[EXTRACTED INFORMATION Boundary: Start]

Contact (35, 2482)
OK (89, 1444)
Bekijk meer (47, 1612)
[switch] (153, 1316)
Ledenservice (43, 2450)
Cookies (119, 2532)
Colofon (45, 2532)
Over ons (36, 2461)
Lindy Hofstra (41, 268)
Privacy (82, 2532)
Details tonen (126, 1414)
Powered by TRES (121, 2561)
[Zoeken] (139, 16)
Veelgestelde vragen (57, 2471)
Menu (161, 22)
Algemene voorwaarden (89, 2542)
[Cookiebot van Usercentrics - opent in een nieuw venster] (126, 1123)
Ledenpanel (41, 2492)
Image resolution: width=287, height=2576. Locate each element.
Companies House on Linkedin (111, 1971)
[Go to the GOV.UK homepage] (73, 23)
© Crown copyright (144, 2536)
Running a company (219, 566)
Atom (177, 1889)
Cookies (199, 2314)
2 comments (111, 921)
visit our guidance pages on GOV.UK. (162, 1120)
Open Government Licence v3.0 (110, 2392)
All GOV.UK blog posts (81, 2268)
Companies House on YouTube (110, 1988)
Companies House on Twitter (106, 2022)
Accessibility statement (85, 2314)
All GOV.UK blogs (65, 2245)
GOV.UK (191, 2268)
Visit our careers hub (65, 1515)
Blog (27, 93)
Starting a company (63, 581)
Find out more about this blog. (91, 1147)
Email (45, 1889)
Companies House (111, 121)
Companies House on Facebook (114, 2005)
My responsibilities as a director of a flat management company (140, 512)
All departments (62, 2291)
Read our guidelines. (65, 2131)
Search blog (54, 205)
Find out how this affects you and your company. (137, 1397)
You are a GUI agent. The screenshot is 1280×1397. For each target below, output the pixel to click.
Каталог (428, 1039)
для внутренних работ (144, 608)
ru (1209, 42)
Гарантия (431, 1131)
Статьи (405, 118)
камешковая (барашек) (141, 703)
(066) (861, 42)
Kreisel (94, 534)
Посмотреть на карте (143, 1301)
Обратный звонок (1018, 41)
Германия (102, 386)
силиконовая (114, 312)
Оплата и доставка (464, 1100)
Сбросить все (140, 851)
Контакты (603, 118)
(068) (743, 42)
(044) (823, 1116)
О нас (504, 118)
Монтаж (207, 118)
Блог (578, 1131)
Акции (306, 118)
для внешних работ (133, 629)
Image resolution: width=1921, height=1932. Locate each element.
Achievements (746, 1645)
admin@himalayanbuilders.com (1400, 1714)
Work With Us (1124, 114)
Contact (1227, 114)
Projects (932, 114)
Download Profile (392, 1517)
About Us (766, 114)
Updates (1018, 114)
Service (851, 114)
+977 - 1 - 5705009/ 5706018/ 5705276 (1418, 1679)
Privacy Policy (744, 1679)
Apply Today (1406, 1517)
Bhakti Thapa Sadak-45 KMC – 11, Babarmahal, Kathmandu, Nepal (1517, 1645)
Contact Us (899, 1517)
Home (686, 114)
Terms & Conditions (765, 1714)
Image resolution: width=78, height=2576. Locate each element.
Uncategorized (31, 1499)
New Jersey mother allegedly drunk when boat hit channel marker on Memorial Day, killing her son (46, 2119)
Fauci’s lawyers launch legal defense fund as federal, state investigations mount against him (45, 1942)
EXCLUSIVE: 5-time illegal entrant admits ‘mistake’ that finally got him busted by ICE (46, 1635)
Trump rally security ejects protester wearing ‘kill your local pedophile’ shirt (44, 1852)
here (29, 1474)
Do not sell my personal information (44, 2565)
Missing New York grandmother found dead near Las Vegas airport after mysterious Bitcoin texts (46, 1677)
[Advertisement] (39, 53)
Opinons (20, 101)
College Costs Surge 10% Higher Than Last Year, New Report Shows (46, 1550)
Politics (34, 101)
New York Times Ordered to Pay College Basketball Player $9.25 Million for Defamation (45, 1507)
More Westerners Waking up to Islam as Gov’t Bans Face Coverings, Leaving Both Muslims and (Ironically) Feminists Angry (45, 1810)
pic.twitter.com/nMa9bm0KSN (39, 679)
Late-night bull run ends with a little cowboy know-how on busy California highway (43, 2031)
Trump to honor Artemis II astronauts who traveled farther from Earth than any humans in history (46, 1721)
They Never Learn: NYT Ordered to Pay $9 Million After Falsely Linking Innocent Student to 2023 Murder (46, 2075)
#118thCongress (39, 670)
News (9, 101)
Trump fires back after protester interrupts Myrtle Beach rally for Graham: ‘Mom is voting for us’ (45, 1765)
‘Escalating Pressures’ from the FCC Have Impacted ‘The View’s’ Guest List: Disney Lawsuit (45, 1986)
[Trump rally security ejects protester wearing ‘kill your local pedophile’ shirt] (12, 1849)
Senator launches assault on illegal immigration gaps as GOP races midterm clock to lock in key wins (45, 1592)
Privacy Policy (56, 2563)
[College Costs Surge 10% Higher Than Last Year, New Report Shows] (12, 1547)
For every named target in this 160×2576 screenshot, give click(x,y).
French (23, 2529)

[EXTRACTED INFORMATION Boundary: End]

### PROMPT
What do the lines from the one with "Contact Us (899, 1517)" through the last line of the entries say? Print them word for word, both ends included, and nothing else.

### ANSWER TO THIS TASK
Contact Us (899, 1517)
Home (686, 114)
Terms & Conditions (765, 1714)
Image resolution: width=78, height=2576. Locate each element.
Uncategorized (31, 1499)
New Jersey mother allegedly drunk when boat hit channel marker on Memorial Day, killing her son (46, 2119)
Fauci’s lawyers launch legal defense fund as federal, state investigations mount against him (45, 1942)
EXCLUSIVE: 5-time illegal entrant admits ‘mistake’ that finally got him busted by ICE (46, 1635)
Trump rally security ejects protester wearing ‘kill your local pedophile’ shirt (44, 1852)
here (29, 1474)
Do not sell my personal information (44, 2565)
Missing New York grandmother found dead near Las Vegas airport after mysterious Bitcoin texts (46, 1677)
[Advertisement] (39, 53)
Opinons (20, 101)
College Costs Surge 10% Higher Than Last Year, New Report Shows (46, 1550)
Politics (34, 101)
New York Times Ordered to Pay College Basketball Player $9.25 Million for Defamation (45, 1507)
More Westerners Waking up to Islam as Gov’t Bans Face Coverings, Leaving Both Muslims and (Ironically) Feminists Angry (45, 1810)
pic.twitter.com/nMa9bm0KSN (39, 679)
Late-night bull run ends with a little cowboy know-how on busy California highway (43, 2031)
Trump to honor Artemis II astronauts who traveled farther from Earth than any humans in history (46, 1721)
They Never Learn: NYT Ordered to Pay $9 Million After Falsely Linking Innocent Student to 2023 Murder (46, 2075)
#118thCongress (39, 670)
News (9, 101)
Trump fires back after protester interrupts Myrtle Beach rally for Graham: ‘Mom is voting for us’ (45, 1765)
‘Escalating Pressures’ from the FCC Have Impacted ‘The View’s’ Guest List: Disney Lawsuit (45, 1986)
[Trump rally security ejects protester wearing ‘kill your local pedophile’ shirt] (12, 1849)
Senator launches assault on illegal immigration gaps as GOP races midterm clock to lock in key wins (45, 1592)
Privacy Policy (56, 2563)
[College Costs Surge 10% Higher Than Last Year, New Report Shows] (12, 1547)
For every named target in this 160×2576 screenshot, give click(x,y).
French (23, 2529)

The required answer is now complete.